▶ _Quoted text_:
========

I have been working on a theory of the functioning of self-organizing systems (hereunder  
SoS) for over 30 years.  My research concerns the following problems.

(A) A theory of behavior of self-organizing systems, including the character
of response of an entire system to an impact of the environment, as well as
to various intra-system changes caused by external intrusions into the system.

We have determined that a SoS cannot consist of identical elements interacting in an identical
way, which has led us to development of a technique based on the following principle: if you
add to a SoS multiple copies of one of its elements, then, starting from a certain number of
the added copies, the original element along with its copies will lose its functional connection
with the system. This phenomenon can be used for assessment of the strength of connection
between the system and any of it individual elements.  

We have proposed the information ego-entropy criterion that allows for investigation of the fine
structure of domain walls within a SoS as well as its exterior wall.  We have demonstrated that
the piercing of a SoS by an individual element reveals important peculiarities of the SoS
structure and, in particular, allows for observation of high-frequency oscillations of the domain wall
which occurs in a domain that contains a smaller domain, whose domain wall does not touch the
domain wall of the larger domain.  

We have demonstrated the use of these techniques in quantitative analysis of global demographic
data (the year 2000 population pyramids for 220 countries), and as a methodological platform for
evaluation of certain trends in the behavior of natural SoS. 

Specifics of the behavior of SoS which follow from the above-provided definition of SoS and from
the knowledge acquired through computer-aided imitation of the SoS behavior were taken into
account in the theory of the origin of life on Earth that I have formulated and published. My theory
is based on the fact of the capability of lipid micelles to participate in the transformation of Mg
ions to MgO, thus concentrating energy noises into a molecular transmitter of energy, i.e. an ATP
precursor. As the prebiotic Earth had no atmosphere, meteorite falls to Earth were causing
high-level oscillations in wide ranges of frequencies. Breakdown of magnesium salts of enolforms
of lipids resulted in production of magnesium oxide which initially was bonding mainly

with phosphates (pyrophosphate and polyphosphates) and in the course of the evolution became
a part of ATP. Upon interaction with water, magnesium oxide releases 12 Kcal/mol, i.e. the
same amount of energy that ATP produces upon biochemical transformations. Thus,
spontaneous synthesis of magnesium oxide and, subsequently, of ATP was the starting point
in the origination and evolution of life on Earth. ATPase that synthesizes ATP in modern
organisms represents an autonomous SoS whose functioning is based on principally the same
foundation as the prebiotic systems of synthesis of MgO from Mg ions.

========

▶ _Information shown_:
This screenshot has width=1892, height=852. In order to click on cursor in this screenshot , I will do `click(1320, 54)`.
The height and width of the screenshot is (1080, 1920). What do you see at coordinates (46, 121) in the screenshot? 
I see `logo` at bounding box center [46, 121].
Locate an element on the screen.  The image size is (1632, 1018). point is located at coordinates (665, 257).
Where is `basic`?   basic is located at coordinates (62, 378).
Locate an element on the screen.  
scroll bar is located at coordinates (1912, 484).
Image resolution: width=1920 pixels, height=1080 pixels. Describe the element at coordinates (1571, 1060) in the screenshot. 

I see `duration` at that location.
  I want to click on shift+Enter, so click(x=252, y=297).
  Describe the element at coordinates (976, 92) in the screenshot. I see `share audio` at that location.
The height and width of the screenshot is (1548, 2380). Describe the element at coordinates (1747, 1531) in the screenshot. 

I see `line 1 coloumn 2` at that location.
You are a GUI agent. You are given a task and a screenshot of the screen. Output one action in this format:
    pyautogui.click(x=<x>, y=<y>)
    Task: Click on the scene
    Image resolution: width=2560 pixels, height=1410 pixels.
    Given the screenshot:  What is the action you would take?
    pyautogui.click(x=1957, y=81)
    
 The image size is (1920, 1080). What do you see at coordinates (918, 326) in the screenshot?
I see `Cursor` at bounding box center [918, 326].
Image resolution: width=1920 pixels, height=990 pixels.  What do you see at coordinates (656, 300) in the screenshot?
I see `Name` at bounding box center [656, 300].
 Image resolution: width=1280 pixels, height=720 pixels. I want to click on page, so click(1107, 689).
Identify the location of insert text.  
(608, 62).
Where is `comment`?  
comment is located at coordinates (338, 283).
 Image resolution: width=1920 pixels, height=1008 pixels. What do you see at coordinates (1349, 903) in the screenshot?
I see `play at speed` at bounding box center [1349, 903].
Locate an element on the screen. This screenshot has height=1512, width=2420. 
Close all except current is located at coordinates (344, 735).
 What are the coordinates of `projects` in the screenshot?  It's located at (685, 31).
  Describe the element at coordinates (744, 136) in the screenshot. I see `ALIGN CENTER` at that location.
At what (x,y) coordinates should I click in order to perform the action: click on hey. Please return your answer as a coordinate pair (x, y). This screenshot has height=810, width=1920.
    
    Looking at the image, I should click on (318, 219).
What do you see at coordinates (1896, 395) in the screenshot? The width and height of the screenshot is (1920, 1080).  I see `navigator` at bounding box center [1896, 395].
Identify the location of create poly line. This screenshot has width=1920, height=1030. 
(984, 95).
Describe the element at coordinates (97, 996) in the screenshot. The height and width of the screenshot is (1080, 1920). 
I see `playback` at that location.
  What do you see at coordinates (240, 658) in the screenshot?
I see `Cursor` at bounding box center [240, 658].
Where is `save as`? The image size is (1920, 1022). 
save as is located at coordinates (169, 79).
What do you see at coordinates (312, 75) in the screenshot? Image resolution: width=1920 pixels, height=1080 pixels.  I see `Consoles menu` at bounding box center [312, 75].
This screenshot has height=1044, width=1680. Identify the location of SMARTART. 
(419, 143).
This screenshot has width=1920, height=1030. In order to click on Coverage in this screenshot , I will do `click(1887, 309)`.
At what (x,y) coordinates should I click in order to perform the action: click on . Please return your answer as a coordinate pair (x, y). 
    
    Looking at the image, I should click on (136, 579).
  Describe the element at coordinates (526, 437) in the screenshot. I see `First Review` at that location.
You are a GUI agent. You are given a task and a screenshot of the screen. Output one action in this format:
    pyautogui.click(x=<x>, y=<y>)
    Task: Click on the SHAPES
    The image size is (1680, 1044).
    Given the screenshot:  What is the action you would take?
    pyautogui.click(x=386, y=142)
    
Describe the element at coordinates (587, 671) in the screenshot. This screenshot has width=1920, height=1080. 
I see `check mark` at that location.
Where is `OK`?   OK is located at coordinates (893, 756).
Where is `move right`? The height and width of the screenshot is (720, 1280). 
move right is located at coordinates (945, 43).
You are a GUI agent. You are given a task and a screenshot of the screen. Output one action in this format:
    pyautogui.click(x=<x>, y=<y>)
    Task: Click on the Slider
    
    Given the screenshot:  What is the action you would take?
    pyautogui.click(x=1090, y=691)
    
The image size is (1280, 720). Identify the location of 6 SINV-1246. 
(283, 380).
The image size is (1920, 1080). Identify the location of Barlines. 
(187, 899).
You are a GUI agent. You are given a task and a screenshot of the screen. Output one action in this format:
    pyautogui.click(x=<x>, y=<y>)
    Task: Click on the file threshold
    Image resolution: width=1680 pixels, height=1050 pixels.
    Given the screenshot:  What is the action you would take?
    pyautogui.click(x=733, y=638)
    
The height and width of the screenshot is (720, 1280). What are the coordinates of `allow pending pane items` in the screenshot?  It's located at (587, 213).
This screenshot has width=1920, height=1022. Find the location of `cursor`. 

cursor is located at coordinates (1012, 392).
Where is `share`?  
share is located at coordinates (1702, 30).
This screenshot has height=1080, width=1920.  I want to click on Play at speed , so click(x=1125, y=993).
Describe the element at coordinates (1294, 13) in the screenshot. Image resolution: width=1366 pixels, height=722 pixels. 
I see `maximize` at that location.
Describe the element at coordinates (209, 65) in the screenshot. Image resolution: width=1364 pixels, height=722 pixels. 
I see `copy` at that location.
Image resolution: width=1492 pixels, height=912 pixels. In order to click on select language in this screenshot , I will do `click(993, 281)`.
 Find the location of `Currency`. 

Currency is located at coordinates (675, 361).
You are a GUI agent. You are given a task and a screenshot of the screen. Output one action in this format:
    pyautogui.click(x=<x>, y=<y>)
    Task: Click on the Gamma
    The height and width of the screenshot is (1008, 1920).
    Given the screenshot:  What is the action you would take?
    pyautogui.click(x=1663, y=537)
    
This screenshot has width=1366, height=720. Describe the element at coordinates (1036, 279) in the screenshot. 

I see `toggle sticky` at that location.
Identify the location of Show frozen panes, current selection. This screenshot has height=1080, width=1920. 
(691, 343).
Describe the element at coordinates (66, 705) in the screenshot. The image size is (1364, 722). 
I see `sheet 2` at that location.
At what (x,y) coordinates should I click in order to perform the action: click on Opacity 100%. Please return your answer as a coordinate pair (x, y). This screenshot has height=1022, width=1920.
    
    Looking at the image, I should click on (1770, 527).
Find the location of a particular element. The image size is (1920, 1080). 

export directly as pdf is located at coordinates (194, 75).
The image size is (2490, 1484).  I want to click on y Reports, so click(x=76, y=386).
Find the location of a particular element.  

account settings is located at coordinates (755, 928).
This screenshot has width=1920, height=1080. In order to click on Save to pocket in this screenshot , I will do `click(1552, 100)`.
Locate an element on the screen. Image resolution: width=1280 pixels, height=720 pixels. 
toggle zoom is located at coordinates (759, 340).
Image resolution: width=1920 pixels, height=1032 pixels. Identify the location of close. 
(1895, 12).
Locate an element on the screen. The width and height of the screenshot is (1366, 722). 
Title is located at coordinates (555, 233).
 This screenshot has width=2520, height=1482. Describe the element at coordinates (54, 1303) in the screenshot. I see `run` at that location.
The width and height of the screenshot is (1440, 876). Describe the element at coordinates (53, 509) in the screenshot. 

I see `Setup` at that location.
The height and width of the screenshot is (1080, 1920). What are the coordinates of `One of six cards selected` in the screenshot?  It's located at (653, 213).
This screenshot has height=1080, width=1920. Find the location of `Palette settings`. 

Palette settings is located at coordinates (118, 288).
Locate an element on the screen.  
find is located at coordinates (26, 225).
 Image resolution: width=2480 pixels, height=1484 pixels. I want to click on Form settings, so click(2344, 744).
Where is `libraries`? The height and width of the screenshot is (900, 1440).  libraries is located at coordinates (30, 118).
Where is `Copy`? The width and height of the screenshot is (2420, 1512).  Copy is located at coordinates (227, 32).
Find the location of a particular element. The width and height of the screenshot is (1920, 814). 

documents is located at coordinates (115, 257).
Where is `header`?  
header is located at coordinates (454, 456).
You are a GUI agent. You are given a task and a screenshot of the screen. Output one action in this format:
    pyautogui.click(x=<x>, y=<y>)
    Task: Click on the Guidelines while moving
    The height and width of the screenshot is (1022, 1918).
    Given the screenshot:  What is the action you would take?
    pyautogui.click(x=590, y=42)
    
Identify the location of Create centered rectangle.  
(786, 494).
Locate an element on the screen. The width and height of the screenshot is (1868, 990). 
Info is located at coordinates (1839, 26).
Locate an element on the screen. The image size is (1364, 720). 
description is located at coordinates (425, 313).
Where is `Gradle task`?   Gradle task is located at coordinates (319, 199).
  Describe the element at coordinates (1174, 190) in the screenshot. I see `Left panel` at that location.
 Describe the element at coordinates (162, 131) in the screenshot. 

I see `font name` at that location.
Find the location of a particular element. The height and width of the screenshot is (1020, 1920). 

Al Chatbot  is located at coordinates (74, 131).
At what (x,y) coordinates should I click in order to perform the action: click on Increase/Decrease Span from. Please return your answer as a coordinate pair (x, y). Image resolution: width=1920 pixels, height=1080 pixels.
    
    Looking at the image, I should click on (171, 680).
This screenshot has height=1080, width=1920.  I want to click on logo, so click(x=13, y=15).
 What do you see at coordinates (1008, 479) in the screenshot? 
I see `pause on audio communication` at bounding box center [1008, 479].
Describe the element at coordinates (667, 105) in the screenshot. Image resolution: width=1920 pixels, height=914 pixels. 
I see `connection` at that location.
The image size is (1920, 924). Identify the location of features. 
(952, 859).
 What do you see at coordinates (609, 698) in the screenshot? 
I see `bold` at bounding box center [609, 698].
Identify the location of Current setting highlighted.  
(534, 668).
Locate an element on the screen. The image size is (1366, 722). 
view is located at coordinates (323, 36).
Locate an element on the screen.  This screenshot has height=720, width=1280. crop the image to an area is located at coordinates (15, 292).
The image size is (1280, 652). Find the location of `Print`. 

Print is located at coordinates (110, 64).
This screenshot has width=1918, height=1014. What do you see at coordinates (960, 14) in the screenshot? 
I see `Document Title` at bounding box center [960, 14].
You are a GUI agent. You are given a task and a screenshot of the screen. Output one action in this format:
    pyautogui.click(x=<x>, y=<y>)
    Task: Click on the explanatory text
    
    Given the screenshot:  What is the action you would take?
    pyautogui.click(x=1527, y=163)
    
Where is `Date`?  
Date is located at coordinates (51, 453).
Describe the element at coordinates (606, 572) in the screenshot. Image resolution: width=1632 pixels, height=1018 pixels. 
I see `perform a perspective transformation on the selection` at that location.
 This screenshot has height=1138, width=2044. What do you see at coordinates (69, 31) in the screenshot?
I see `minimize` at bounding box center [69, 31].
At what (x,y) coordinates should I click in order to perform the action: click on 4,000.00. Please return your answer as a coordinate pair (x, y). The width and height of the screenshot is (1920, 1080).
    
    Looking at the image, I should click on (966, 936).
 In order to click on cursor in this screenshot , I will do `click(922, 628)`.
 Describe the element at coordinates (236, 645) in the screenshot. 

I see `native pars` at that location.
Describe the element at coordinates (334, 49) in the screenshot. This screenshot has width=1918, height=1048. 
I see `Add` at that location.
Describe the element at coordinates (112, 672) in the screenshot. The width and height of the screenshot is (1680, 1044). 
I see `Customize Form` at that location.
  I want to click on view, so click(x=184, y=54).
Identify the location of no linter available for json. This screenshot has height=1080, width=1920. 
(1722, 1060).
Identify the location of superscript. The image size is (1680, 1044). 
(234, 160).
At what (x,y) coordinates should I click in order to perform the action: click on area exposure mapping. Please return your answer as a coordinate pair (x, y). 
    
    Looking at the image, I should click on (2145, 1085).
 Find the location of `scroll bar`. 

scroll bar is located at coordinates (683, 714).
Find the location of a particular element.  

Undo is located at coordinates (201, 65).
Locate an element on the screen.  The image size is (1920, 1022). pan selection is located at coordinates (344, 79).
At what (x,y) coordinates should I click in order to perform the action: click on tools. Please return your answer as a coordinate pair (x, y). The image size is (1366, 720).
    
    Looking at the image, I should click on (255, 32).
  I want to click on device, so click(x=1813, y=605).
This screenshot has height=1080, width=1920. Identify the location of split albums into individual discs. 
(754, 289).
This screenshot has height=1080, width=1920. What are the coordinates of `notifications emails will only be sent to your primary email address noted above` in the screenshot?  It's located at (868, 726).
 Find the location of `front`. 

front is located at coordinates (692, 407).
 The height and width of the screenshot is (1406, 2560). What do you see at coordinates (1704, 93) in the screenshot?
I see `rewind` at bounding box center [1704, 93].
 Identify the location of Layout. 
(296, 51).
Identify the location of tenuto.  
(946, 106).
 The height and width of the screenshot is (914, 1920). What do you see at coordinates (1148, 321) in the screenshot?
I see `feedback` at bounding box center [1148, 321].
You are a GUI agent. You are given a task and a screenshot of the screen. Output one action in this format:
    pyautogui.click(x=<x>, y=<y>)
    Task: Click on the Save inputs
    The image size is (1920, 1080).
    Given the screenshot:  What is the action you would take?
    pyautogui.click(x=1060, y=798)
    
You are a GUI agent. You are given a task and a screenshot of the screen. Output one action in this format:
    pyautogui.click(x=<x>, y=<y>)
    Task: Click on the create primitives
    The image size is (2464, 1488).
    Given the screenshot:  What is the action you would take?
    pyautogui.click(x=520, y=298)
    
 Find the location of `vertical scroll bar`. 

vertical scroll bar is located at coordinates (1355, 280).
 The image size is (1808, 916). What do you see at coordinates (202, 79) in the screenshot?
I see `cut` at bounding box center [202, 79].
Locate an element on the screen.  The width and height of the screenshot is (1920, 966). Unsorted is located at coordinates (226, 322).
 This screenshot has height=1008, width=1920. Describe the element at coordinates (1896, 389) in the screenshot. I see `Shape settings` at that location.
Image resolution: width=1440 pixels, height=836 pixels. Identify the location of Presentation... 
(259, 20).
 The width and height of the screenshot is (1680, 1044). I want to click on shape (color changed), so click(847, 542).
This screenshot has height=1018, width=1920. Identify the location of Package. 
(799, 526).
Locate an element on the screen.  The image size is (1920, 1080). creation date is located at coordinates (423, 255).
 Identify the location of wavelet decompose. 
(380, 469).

========

▶ _Instructions for the task_: In the research statement on self-organizing systems, print the passage starting with "We have proposed" and going on through "of natural SoS.". You can set the records aside; they play no part here.

▶ _Task result_:
We have proposed the information ego-entropy criterion that allows for investigation of the fine
structure of domain walls within a SoS as well as its exterior wall.  We have demonstrated that
the piercing of a SoS by an individual element reveals important peculiarities of the SoS
structure and, in particular, allows for observation of high-frequency oscillations of the domain wall
which occurs in a domain that contains a smaller domain, whose domain wall does not touch the
domain wall of the larger domain.  

We have demonstrated the use of these techniques in quantitative analysis of global demographic
data (the year 2000 population pyramids for 220 countries), and as a methodological platform for
evaluation of certain trends in the behavior of natural SoS.